#### Working data ####
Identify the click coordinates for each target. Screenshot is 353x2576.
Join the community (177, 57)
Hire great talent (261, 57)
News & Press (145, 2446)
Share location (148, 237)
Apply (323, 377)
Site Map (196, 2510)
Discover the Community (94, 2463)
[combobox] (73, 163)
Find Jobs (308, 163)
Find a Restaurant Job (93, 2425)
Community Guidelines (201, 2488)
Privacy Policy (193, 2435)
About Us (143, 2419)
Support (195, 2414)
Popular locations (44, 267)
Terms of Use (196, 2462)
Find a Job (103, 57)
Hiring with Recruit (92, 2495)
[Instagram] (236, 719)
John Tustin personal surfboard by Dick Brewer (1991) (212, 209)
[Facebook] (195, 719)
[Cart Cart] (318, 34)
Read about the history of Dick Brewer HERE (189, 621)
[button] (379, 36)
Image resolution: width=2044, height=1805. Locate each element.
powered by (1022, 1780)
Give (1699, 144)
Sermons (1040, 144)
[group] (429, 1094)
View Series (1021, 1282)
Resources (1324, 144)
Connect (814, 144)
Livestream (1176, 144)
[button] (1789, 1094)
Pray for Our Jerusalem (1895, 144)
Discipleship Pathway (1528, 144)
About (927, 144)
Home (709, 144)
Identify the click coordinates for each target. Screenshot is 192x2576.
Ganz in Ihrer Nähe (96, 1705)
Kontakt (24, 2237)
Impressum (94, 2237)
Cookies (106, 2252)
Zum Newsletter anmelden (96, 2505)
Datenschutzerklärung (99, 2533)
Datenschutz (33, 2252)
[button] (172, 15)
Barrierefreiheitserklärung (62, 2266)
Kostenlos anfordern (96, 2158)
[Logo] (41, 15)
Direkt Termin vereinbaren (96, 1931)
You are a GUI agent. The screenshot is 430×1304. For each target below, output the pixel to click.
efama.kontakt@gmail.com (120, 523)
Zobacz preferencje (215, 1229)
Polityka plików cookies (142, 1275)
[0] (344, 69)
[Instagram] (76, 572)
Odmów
####
# Assignment:
Reproduce exactly the first line of the listing and every line after it, through the one containing "Popular locations (44, 267)". Nothing else belongs in the output.

# Written reply:
Identify the click coordinates for each target. Screenshot is 353x2576.
Join the community (177, 57)
Hire great talent (261, 57)
News & Press (145, 2446)
Share location (148, 237)
Apply (323, 377)
Site Map (196, 2510)
Discover the Community (94, 2463)
[combobox] (73, 163)
Find Jobs (308, 163)
Find a Restaurant Job (93, 2425)
Community Guidelines (201, 2488)
Privacy Policy (193, 2435)
About Us (143, 2419)
Support (195, 2414)
Popular locations (44, 267)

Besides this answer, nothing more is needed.